Three key innovations are central to the solution:
- First, Kateeva tackled device lifetime. For customers, this is the single most important device characteristic. In a technical breakthrough, the company developed a production worthy way to enclose the tool in a pure nitrogen chamber. Nitrogen is the ultimate OLED processing environment. It shields OLED materials from moisture and air (known degraders of quality), and enables consistently superior device lifetime. Early data shows that with YIELDjet, device lifetime in certain applications more than doubles.Kateeva is not the first to master the pure-nitrogen technique, but says it’s the first to make it production worthy by improving serviceability. A smaller process enclosure speeds post-maintenance recovery and replacement of print heads without exposing the enclosure to air. With this innovation, downtime drops from as much as 24 hours to less than two.
- Second, Kateeva confronted particle contamination, a guaranteed yield killer. Borrowing stringent protocols from the semiconductor industry, Kateeva equipped YIELDjet with advanced mechanical design features that sharply reduce particle generation, eliminate turbulence, and quickly capture any particles generated.

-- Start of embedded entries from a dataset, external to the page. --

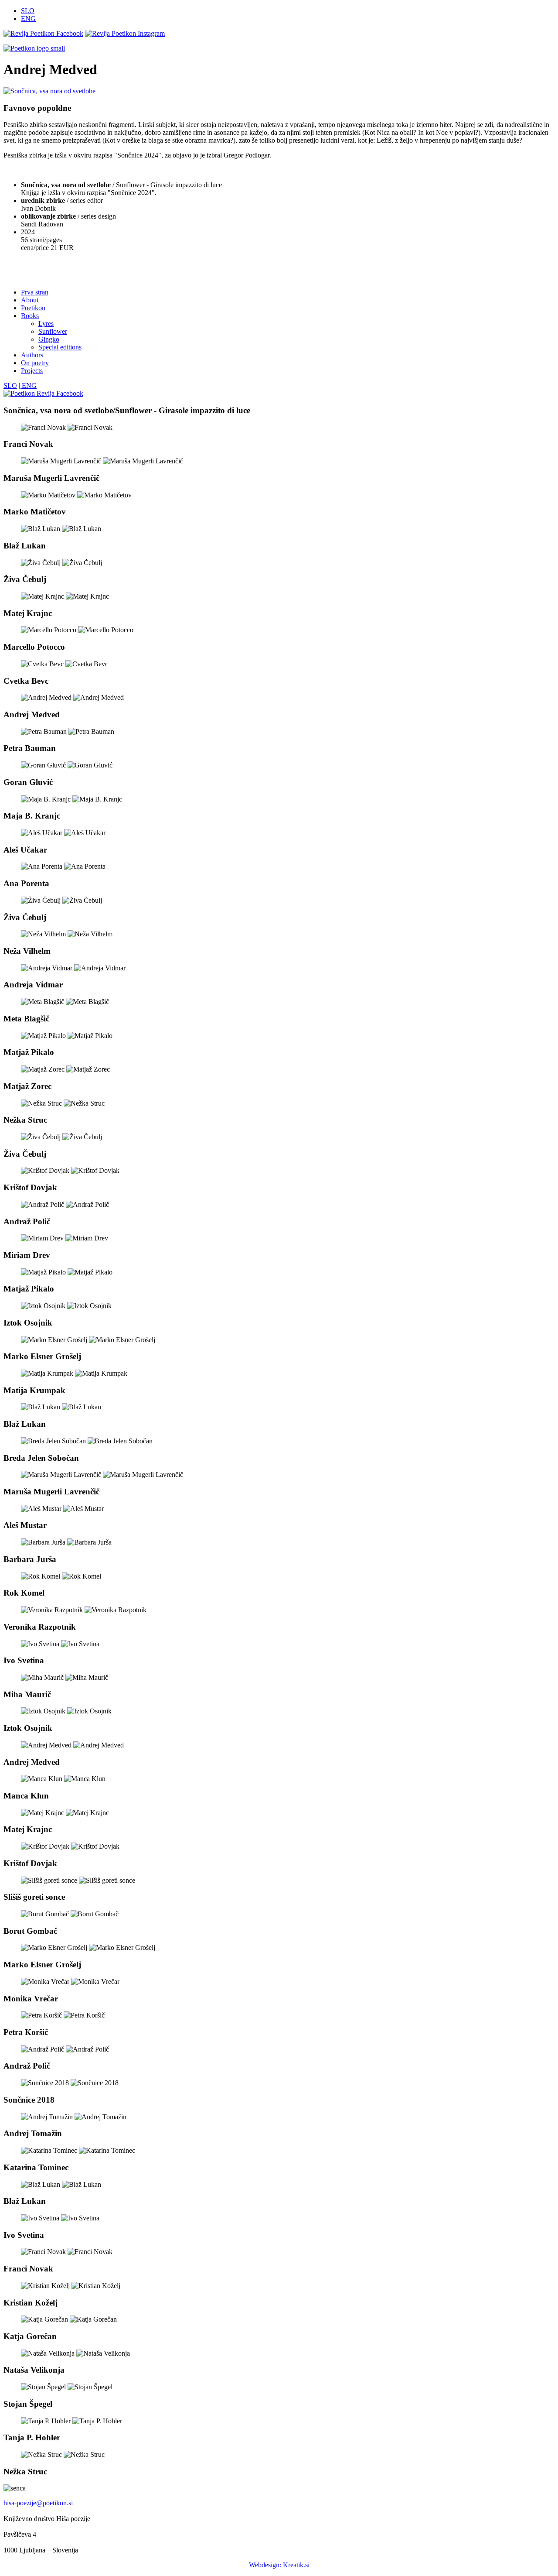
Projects (32, 370)
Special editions (60, 347)
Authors (32, 355)
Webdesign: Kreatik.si (279, 2565)
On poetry (35, 363)
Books (30, 315)
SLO (27, 10)
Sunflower (52, 331)
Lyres (46, 323)
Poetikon (33, 308)
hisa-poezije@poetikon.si (38, 2503)
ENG (28, 18)
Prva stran (34, 292)
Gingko (48, 339)
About (29, 300)
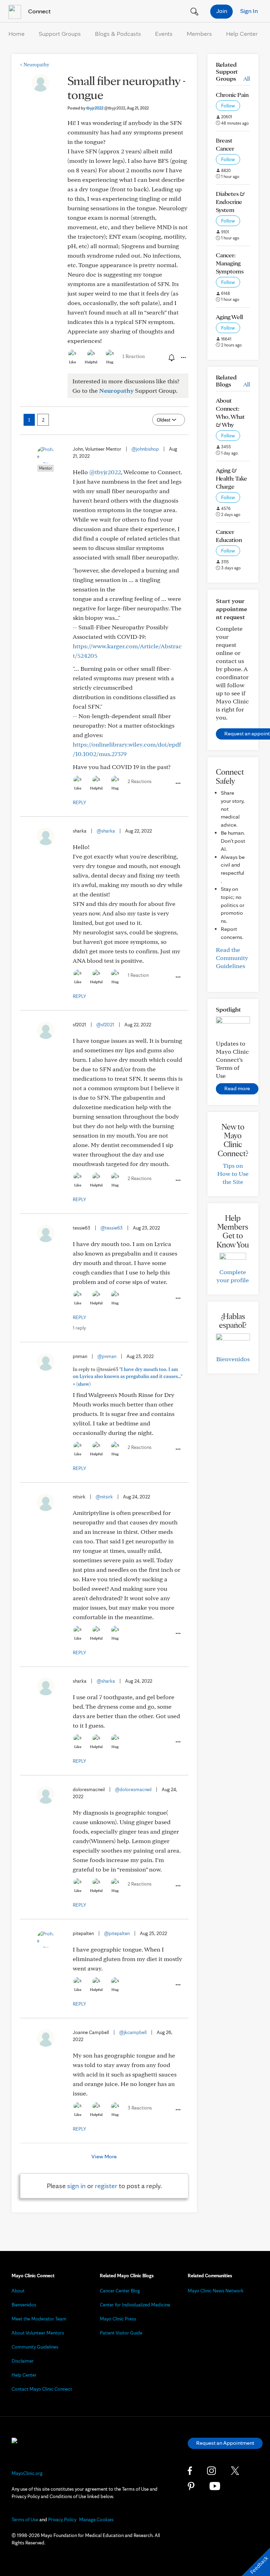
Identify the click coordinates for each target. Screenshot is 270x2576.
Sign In (249, 10)
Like (72, 361)
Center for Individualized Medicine (135, 2304)
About (18, 2290)
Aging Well (229, 316)
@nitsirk (104, 1496)
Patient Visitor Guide (121, 2333)
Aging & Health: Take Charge (231, 478)
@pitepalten (117, 1933)
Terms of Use (25, 2519)
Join (221, 10)
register (106, 2185)
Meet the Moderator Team (39, 2319)
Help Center (242, 33)
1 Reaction (133, 356)
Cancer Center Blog (120, 2290)
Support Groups (60, 33)
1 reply (79, 1328)
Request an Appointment (225, 2442)
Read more (237, 1088)
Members (199, 33)
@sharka (106, 831)
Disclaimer (23, 2361)
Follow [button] (228, 105)
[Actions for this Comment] (177, 783)
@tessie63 (112, 1228)
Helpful (91, 361)
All (246, 78)
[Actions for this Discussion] (182, 357)
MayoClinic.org (27, 2473)
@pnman (106, 1356)
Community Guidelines (35, 2347)
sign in (76, 2185)
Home (16, 33)
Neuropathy (34, 64)
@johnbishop (145, 449)
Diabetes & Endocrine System (230, 201)
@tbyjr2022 (105, 472)
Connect (39, 11)
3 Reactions (140, 2108)
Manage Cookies (96, 2519)
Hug (110, 361)
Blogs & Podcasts (118, 33)
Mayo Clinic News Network (216, 2290)
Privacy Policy (62, 2519)
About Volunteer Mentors (38, 2333)
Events (164, 33)
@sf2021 (105, 1024)
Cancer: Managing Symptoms (230, 263)
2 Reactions (140, 781)
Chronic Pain (232, 94)
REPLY (79, 802)
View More (104, 2156)
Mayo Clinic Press (118, 2319)
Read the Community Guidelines (232, 957)
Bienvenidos (233, 1359)
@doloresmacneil (133, 1789)
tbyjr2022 (105, 108)
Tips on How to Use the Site (233, 1173)
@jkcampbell (133, 2032)
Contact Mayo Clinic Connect (42, 2389)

The result is a 10-times reduction in particles when compared to commonly used OLED production techniques. Kateev says it’s the most aggressive particle performance ever demonstrated in the print industry.
- Finally, Kateeva optimized YIELDjet for reliability and uptime. xceptional coating uniformity is a strict requirement for production-quality OLED displays. YIELDjet provides such uniformity with an ultra-wide process window—five-times wider than standard technologies—achieved via unique algorithms and superior process control technologies. Beyond improving reliability and uptime, these capabilities enable Kateeva systems to bridge the gap from small-volume R&D demonstrations to high-volume mass production.